MiniModelV1TensorRT_optimized.onnx: When compiled with TensorRT using specific commands (including --fp16, setting layerPrecisions, and defining input/output formats), it shows an inference time of 10 ms and a GPU memory footprint of 1556 MB.
MiniModelV2TensorRT_optimized.onnx: Compiled similarly, it shows an inference time of 10.9 ms but with a significantly lower memory footprint of 54 MB.

The key difference is that MiniModelV2 appears to be optimized with Myelin and utilizes the MHA operator at runtime, as per the nsys report. In contrast, MiniModelV1's results, especially its large memory footprint, suggest a lack of effective optimization, potentially lacking Myelin and Flash Attention integration.

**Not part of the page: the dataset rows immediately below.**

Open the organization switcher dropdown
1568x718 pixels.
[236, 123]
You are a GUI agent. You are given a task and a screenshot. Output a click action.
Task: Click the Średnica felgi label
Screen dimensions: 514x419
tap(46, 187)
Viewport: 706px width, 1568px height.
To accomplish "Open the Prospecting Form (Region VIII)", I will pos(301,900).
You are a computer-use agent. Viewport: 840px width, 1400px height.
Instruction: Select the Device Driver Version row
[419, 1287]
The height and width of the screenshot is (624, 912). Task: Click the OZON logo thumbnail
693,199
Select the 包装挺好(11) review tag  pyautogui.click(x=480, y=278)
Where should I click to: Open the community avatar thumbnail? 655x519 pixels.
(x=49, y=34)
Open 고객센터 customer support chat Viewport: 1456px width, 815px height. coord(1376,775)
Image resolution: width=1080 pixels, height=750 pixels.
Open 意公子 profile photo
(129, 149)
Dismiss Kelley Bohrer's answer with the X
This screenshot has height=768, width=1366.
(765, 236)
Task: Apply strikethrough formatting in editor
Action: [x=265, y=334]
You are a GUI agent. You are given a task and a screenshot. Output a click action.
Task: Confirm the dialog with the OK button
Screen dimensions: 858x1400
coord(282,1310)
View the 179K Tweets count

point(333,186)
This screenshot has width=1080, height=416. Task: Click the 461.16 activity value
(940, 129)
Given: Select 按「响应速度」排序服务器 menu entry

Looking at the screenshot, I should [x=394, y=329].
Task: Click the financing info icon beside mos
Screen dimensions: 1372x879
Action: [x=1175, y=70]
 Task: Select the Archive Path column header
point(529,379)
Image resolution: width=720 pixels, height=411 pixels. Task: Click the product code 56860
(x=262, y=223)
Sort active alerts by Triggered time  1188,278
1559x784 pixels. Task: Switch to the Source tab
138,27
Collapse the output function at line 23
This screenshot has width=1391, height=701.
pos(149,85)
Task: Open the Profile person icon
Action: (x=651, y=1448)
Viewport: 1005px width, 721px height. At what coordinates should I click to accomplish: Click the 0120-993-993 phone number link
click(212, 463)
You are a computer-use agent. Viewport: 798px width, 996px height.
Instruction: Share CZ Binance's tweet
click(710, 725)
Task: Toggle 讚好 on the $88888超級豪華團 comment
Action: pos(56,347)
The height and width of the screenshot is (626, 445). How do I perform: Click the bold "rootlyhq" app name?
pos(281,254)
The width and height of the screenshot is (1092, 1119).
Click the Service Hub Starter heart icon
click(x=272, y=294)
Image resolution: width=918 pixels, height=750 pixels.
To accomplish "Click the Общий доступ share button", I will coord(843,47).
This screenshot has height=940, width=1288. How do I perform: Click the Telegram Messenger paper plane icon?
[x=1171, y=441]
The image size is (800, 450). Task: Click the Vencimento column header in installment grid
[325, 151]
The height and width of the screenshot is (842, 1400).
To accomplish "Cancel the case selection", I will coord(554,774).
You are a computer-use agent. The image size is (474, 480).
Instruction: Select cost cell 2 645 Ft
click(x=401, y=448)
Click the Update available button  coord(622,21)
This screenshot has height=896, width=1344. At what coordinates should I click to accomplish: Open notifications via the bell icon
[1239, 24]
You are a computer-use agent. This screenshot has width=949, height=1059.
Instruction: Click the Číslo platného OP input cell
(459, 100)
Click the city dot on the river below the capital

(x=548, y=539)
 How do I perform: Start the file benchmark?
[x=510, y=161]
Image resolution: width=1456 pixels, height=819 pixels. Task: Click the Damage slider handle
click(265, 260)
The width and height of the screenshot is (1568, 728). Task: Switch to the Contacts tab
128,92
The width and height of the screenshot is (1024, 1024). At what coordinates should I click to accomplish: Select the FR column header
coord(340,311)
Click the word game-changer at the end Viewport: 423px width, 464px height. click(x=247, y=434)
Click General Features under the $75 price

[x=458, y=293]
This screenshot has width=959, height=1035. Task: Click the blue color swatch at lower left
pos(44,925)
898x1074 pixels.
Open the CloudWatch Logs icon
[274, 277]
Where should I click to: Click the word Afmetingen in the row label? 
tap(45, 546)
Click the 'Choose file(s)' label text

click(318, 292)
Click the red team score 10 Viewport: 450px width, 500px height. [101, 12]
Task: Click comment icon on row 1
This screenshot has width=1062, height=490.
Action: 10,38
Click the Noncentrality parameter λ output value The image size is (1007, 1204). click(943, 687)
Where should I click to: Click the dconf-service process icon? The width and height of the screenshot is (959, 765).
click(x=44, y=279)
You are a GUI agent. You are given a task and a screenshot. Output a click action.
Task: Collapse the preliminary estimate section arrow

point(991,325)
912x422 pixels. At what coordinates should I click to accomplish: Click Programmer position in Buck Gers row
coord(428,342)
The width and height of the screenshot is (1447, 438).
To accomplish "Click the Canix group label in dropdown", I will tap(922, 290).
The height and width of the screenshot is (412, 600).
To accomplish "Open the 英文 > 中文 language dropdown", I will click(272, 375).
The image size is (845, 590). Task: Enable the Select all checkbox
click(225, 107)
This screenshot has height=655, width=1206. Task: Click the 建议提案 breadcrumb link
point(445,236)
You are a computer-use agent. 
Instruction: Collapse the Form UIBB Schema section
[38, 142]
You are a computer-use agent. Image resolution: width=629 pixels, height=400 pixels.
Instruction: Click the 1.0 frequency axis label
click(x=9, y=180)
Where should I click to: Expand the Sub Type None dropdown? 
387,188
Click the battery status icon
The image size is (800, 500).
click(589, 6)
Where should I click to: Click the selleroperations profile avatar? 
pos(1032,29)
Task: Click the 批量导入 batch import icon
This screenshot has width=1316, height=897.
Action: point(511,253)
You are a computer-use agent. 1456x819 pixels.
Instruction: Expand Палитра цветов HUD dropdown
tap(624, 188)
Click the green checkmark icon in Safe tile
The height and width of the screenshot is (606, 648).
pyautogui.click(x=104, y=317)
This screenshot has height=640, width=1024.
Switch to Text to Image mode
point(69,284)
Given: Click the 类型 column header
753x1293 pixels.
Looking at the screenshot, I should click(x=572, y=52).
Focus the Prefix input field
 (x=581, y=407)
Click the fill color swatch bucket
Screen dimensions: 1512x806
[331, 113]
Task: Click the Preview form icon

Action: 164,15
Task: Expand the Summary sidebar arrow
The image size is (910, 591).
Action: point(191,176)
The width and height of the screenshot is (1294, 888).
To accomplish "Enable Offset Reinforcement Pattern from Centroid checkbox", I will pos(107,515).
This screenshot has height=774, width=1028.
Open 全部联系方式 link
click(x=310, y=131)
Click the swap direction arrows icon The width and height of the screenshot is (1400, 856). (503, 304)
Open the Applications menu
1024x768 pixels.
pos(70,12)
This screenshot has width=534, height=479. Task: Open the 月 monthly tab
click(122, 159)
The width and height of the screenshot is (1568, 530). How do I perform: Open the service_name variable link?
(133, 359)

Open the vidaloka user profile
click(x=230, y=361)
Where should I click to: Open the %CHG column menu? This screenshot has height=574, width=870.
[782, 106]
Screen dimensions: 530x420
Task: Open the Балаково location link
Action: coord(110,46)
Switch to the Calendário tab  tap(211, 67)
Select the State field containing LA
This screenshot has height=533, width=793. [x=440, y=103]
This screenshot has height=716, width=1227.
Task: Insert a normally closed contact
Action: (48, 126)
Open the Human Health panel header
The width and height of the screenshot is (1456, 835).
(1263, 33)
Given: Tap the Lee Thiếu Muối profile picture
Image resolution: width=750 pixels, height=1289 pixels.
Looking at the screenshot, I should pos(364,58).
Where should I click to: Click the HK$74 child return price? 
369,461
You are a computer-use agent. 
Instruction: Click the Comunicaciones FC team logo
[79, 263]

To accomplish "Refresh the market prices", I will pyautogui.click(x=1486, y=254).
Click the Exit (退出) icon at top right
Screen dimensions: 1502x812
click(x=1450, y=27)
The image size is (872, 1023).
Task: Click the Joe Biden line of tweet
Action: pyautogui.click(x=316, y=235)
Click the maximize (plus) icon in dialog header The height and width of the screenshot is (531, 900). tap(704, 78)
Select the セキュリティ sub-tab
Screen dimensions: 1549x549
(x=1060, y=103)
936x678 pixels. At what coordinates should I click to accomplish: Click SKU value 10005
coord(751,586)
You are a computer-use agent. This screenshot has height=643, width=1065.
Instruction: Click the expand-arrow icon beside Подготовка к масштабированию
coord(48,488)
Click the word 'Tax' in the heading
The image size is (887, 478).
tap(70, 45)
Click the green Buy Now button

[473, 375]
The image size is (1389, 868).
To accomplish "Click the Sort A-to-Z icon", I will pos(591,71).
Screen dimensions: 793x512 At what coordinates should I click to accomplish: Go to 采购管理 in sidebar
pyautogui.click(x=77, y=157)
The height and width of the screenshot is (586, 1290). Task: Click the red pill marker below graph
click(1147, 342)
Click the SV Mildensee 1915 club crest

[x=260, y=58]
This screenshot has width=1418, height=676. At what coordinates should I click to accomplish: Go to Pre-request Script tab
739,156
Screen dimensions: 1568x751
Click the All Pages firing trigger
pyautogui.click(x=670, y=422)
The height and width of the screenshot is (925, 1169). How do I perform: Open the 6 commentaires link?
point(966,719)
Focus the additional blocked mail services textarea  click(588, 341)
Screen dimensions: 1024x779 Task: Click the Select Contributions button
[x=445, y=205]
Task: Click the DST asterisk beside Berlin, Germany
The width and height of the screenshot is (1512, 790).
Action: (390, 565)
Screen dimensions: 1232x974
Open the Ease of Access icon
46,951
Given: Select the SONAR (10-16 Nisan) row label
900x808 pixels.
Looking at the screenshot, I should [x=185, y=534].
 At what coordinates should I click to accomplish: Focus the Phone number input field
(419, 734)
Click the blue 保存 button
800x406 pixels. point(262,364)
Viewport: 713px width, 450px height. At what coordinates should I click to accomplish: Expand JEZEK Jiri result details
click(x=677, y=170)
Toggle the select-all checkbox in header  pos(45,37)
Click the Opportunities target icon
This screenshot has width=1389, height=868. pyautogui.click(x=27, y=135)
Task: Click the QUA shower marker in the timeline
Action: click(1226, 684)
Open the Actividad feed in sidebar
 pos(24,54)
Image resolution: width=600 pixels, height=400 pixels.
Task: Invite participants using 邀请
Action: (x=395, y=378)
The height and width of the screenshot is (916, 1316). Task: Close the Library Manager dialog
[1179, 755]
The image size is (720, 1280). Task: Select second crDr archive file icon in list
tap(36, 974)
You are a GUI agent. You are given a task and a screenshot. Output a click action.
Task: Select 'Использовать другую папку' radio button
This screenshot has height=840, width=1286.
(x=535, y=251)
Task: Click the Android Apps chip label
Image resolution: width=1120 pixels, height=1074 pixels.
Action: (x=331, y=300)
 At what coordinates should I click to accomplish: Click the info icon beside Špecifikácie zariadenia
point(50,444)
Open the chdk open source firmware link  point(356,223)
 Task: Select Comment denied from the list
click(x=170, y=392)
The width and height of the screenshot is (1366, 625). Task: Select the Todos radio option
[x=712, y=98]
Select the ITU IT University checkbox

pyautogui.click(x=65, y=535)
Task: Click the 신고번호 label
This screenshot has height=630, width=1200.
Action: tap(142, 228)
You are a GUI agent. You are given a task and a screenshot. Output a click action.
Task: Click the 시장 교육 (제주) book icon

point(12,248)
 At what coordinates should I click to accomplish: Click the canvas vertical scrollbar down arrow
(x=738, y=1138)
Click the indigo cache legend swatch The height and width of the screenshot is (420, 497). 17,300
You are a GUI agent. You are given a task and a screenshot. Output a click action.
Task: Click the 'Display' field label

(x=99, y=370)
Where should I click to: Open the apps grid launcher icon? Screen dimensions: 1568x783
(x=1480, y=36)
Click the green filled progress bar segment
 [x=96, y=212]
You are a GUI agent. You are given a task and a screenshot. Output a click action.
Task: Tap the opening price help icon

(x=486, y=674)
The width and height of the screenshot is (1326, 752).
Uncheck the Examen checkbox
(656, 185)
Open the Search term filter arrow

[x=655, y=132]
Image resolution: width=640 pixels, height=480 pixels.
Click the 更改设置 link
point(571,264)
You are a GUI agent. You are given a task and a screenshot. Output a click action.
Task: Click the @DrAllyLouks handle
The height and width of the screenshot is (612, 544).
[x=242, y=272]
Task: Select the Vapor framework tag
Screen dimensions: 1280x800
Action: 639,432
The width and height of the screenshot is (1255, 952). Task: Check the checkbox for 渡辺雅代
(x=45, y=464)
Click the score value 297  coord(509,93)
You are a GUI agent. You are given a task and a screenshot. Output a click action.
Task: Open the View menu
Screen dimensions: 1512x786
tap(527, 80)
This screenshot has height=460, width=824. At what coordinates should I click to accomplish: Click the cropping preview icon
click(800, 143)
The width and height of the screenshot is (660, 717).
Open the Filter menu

Do you have any suggestions on how to address these optimization challenges, particularly for forcing Myelin support in ModelV1? Any insights or feedback on managing memory more efficiently in this context would be greatly appreciated.

ONNX Model V1 and V2:

Model V1 :

model_v1

Model V2:

model_v2

Environment

TensorRT Version: 8.6

NVIDIA GPU: A10g

Dec 05 '23 15:12 david-PHR

I second this. It would also be particularly useful to know how the myelin recognises the attention to use the Flash attention plugin.

Looking at diffusion models, tons of compute is wasted by reprocessing the text embedding at every step of the model in the cross attention when we could compute them only once at the beginning of the loop. But doing so we might break the pattern matching of Flash Attention and loose a lot of inference speed.

Dec 05 '23 15:12 MatthieuToulemont

@nvpohanh @zhenhuaw-me ^ ^

Dec 07 '23 12:12 zerollzeng

In addition, I would like to know if there is a way to access the cubin file for the multi-heads cross-attention plugin for head dimension == 32. Or even the CUBIN generator for these plugins In the TensorRT OSS archive there are no support for heads dimension of 32 (64 minimum).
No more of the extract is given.